LivenessDataStrategy determines how the SmartFace Platform handles liveness detection within the EdgeStream environment:

  • EdgeStreamOnly Mode: In this mode, EdgeStreamProcessor exclusively relies on Edge stream for liveness detection and doesn’t attempt liveness checks on the server hardware. EdgeStreamProcessor searches for pre-calculated liveness data only for the liveness types configured via the API. If no liveness data is received from Edge stream for the configured liveness type (e.g., distant or nearby), the spoof check is considered “NotPerformed.” Other important points to note include:

    • ConditionStrings defined in SF via the API are ignored. EdgeStreamProcessor respects the evaluation of conditionString that is defined and performed within Edge stream.

    • Processing units of resource IDs (such as CPU, GPU, or any) are disregarded. Only the evaluation of liveness type takes precedence.
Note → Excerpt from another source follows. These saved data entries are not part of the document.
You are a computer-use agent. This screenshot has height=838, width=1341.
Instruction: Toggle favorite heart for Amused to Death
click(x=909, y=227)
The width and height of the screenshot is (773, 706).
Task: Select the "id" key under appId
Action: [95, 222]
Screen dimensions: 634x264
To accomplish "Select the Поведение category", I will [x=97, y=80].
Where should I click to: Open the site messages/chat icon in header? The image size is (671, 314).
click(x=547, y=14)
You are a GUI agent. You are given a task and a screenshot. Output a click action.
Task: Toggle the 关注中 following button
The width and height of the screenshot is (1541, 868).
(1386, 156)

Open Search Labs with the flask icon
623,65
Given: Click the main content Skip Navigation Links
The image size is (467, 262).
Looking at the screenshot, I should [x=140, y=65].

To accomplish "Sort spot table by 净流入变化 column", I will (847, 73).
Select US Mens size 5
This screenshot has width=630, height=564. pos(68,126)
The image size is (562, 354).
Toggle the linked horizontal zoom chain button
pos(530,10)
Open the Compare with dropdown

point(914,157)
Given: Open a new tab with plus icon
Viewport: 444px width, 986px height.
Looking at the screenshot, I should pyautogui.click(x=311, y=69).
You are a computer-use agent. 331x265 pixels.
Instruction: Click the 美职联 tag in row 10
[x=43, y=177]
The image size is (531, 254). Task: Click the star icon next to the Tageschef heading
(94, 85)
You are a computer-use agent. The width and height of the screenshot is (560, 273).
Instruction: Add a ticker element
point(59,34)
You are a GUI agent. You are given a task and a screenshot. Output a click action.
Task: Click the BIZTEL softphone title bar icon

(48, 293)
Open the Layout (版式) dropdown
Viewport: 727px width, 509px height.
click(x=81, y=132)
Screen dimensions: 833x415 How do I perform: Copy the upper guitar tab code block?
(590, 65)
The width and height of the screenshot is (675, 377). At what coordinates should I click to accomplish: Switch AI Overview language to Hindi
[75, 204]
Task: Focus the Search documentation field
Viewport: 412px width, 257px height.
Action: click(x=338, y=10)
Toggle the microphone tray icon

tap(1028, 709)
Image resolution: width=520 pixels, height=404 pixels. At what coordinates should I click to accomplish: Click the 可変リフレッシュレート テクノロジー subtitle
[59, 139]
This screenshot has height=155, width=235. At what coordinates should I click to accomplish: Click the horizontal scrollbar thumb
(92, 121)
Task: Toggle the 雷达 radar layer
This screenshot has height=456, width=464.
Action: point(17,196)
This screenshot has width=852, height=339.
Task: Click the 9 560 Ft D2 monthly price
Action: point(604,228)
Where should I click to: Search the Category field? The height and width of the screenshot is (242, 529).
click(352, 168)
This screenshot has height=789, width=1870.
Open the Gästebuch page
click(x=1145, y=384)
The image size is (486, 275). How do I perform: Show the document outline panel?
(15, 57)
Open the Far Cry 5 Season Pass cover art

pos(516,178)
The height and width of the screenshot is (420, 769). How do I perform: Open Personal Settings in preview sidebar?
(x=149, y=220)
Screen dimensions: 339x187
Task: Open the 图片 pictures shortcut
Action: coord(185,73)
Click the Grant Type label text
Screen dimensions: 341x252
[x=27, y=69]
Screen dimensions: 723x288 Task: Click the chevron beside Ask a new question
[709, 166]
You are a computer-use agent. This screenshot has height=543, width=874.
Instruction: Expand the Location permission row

  • ServerOnly Mode: In ServerOnly mode, EdgeStreamProcessor disregards the liveness information provided in the FrameData message and independently conducts liveness checks on the server hardware. It’s important to keep in mind that to support this server mode, Edge stream should send a face crop with a FaceArea size greater than or equal to 5. This ensures that liveness checks are performed exclusively within the server environment.

Templates - In the SmartFace Platform, Edge stream has the capability to pre-calculate face templates using edge hardware. if face templates are not already included in the data received from Edge stream, SF Platform will ensure their extraction on the server-side. This ensures that face templates are consistently available for further processing, regardless of the specific configuration or strategy chosen within the SmartFace Platform.

Enabling watchlist synchronization

Once your environment is set up and configured, you can enable synchronization for each Edge stream individually via the SmartFace Station or API. Use the PUT /api/v1/EdgeStreams/{id}/WatchlistSynchronization endpoint with the desired watchlistSyncOption value:

  • None - synchronization is turned off, and existing synchronized data remains.
  • All - synchronize members from all watchlists.
  • Selected - synchronize members only from watchlists listed in watchlistIds array (since version v5_4.23)

Array watchlistIds was added id version v5_4.23. It may contain only ids of existing watchlists or it could be empty.

Maintenance

As the journal log can grow in size over time, it’s important to perform regular maintenance. To compact the log data, use the sfadmin populate-wl-update-log-stream command. This command creates a new WLStream with an incremented generation ID and deletes the old one.

Make sure to run this command when only dependency containers (SQL, Minio, RMQ) are running, and SmartFace components are turned off.